Très probablement, les conditions météorologiques extrêmes ont porté un coup fatal à Angkor. A en juger par l'état du Barai Ouest, au moment du coucher du soleil d'Angkor, les ouvrages hydrauliques n'étaient pas pleinement opérationnels depuis plus d'une douzaine d'années. «Pourquoi le système n'a pas fonctionné à pleine capacité reste un mystère», déclare Daniel Penny. «Mais cela signifie qu'Angkor n'a plus de poudre dans ses flacons. Les sécheresses entrecoupées d'orages ne pouvaient que détruire le système d'approvisionnement en eau de la ville."

Pourtant, estime Penny, Angkor n'est pas devenue un désert. Les habitants de la vallée du lac Tonlé Sap, qui s'étend au sud des principaux temples, ont pu éviter un scénario catastrophique. Le Tonlé Sap est alimenté par les eaux du Mékong, dont le cours supérieur des glaciers du Tibet n'est pas affecté par des saisons des pluies anormales.

Mais en même temps, les ingénieurs khmers, malgré leur grande habileté, n'ont pas pu atténuer les effets de la sécheresse dans le nord en y détournant les eaux du lac Tonlé Sap, contrairement au relief naturel.
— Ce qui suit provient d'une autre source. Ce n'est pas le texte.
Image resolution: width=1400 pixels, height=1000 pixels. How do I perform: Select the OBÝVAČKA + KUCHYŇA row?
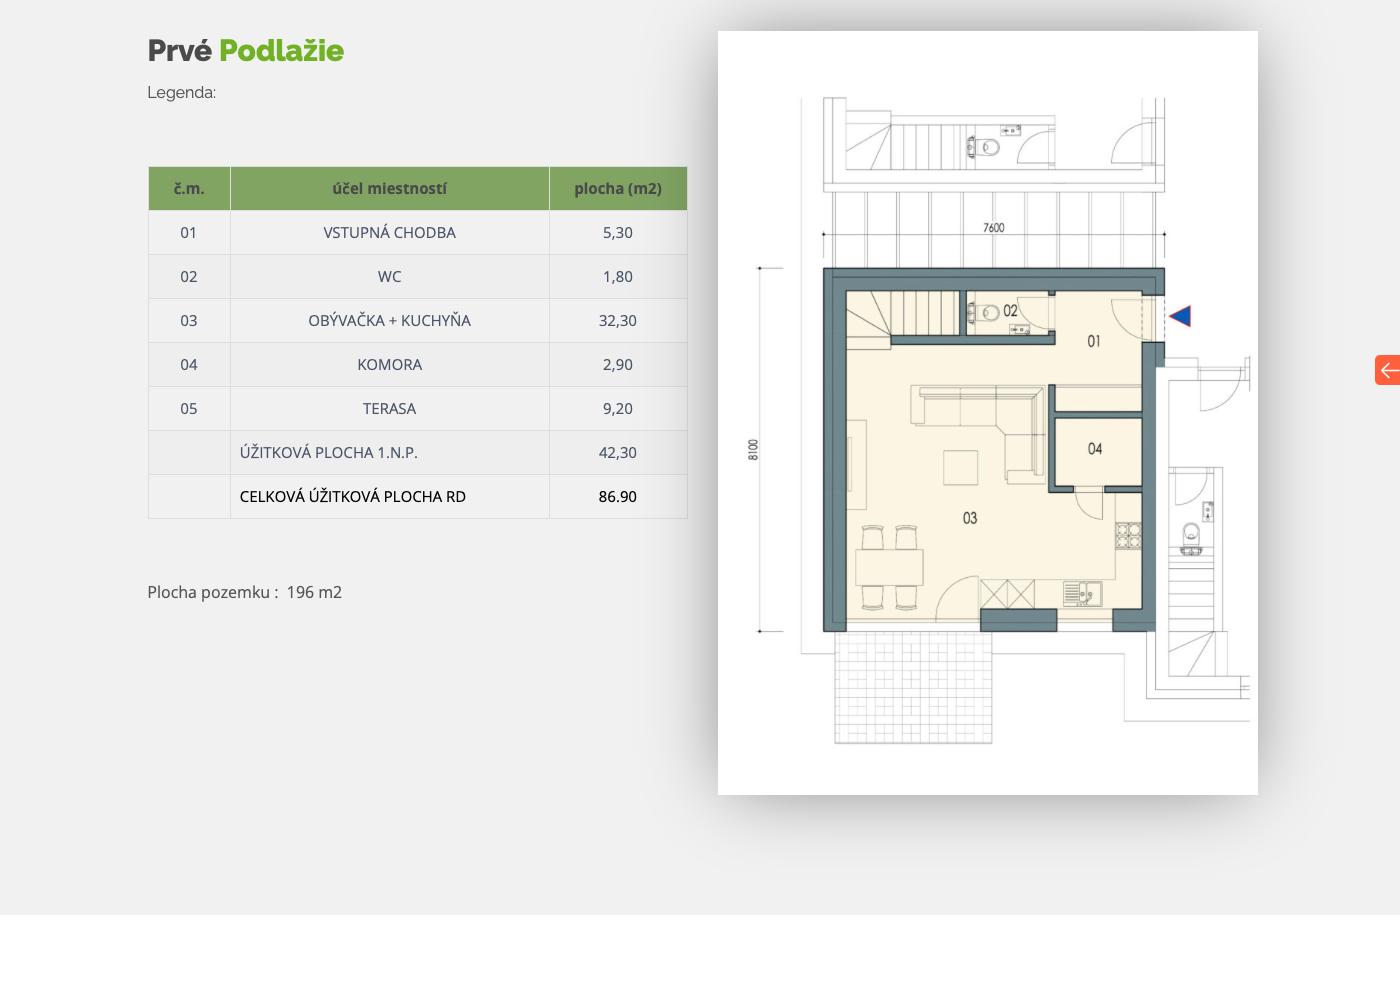[418, 320]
Ils ne pouvaient pas vaincre la force de gravité.

«Lorsque les terres sont épuisées dans les pays tropicaux, de gros problèmes surviennent», explique l'anthropologue Michael Coe de l'Université de Yale. La sécheresse peut avoir provoqué la famine dans le nord d'Angkor, tandis que les approvisionnements en riz sont restés dans d'autres parties de la ville. Cela pourrait bien devenir une raison de troubles populaires. D'ailleurs, comme d'habitude, les problèmes ne viennent pas seuls. Les troupes du royaume voisin d'Ayuthaya ont envahi Angkor et renversé la dynastie khmère à la fin de la deuxième grande sécheresse.

L'Empire khmer n'a pas été la première civilisation à être victime d'un désastre environnemental. Aujourd'hui, les scientifiques ont tendance à croire qu'au IXe siècle, la civilisation maya est morte à cause de la surpopulation et d'une série de sécheresses sévères. «Fondamentalement, la même chose s'est produite à Angkor», dit Fletcher. Et les gens modernes devraient tirer des leçons de ces leçons d'histoire. Les Khmers, comme les Mayas, ont créé un État prospère, mais n'ont pas pu résister aux défis des éléments. Nous dépendons tous d'elle.